Lemma 7.4 in Tsiatis (2006) establishes the relationship between the class of influence functions of observed data estimators and the corresponding class for full data estimators. He shows that the class of observed data influence functions equals \begin{equation*} \frac{I(\mathcal{C}=\infty)}{\varpi(\infty, Z)} \varphi^F(Z) + L_2(\mathcal{O}), \end{equation*} where $\mathcal{C}=\infty$ denotes that the full data is observed ( i.e. $T \leq C$ in survival analysis), $\varpi(\infty, Z) = \mathbb{P}[\mathcal{C}=\infty \mid Z]$ is the conditional probability of observing the full data $L_2$ is an arbitrary function satisfying $\mathbb{E}[L_2(\mathcal{O})\mid Z] = 0$, and $\varphi^F$ is an arbitrary full data influence function.

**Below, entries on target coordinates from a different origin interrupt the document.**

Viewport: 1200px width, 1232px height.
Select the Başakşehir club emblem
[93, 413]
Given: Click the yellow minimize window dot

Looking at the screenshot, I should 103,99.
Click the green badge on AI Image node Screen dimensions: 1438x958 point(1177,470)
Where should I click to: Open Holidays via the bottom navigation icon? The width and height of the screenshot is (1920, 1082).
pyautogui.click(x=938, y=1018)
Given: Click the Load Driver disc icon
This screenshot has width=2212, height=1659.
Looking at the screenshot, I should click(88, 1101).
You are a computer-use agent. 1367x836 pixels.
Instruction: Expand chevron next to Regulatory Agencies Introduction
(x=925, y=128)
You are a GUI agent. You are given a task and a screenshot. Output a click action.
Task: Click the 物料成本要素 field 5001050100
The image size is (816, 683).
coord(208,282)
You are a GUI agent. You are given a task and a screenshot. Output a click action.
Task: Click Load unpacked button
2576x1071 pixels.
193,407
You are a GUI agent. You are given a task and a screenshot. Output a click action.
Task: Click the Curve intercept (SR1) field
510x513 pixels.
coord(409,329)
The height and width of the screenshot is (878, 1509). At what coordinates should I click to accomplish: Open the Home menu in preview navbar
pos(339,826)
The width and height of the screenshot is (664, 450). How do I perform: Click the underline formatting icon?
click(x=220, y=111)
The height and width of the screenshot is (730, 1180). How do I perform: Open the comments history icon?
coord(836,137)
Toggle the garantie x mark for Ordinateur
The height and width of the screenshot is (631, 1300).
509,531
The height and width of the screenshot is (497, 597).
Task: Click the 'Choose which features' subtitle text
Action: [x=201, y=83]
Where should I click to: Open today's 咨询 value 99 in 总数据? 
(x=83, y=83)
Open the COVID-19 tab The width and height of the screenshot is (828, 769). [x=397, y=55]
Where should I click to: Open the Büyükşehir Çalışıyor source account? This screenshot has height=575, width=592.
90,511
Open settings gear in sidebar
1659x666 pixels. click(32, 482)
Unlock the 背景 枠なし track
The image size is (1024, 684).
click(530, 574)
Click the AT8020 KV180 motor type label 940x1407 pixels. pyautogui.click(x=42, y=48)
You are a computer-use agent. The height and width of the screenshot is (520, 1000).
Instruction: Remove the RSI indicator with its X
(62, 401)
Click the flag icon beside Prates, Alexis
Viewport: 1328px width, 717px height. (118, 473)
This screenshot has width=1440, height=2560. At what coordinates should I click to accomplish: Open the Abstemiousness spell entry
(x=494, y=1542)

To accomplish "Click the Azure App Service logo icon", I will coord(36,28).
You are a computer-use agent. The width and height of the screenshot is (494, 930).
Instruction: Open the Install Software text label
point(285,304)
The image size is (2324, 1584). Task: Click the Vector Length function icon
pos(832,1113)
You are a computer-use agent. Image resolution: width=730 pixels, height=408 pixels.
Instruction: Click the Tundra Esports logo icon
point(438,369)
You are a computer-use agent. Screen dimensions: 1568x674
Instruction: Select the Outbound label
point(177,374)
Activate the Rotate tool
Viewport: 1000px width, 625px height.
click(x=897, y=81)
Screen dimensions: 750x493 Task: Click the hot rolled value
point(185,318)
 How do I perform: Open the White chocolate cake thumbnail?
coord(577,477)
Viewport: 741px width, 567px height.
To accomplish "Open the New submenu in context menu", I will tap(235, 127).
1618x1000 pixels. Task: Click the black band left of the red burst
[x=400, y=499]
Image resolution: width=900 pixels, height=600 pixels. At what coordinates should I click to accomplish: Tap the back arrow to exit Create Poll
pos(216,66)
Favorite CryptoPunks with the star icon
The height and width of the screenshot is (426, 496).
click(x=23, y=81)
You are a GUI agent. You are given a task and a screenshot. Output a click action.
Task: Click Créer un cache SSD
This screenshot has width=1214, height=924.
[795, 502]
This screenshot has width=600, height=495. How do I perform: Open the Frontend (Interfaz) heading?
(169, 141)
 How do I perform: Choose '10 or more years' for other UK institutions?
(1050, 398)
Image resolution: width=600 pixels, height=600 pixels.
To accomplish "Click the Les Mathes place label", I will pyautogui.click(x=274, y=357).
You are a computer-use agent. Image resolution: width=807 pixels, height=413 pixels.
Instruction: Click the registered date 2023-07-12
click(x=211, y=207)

Based on this identity, we can derive the asymptotic variance of an observed data asymptotically linear estimator with influence function $\varphi$ as \begin{align*} & \mathrm{var} \left\{ \varphi(\mathcal{O}) \right\} \\ =\, & \mathrm{var} \left[ \mathbb{E} \left\{ \varphi(\mathcal{O}) \mid Z \right\} \right] + \mathbb{E} \left[ \mathrm{var} \left\{ \varphi(\mathcal{O}) \mid Z \right\} \right] \\ =\, & \mathrm{var} \left[ \mathbb{E} \left\{ \frac{I(\mathcal{C}=\infty)}{\varpi(\infty, Z)} \varphi^F(Z) + L_2(\mathcal{O}) \mid Z \right\} \right] + \mathbb{E} \left[ \mathrm{var} \left\{ \varphi(\mathcal{O}) \mid Z \right\} \right] \\ =\, & \mathrm{var} \left[ \mathbb{E} \left\{ \frac{I(\mathcal{C}=\infty)}{\varpi(\infty, Z)} \varphi^F(Z) \mid Z \right\} \right] + \mathbb{E} \left[ \mathrm{var} \left\{ \varphi(\mathcal{O}) \mid Z \right\} \right] \\ =\, & \mathrm{var} \left[ \varphi^F(Z) \right] + \mathbb{E} \left[ \mathrm{var} \left\{ \varphi(\mathcal{O}) \mid Z \right\} \right] \\ \succcurlyeq\, & \mathrm{var} \left[ \varphi^F(Z) \right] & \end{align*}
This shows that any observed data estimator has higher variance than its corresonding full data estimator. The inequality is tight when the second summand has conditional variance zero: this means that the observed data equals the full data. In a survival analysis setting, this shows that whenever censoring is present, the observed data estimators are less efficient than the full data estimators.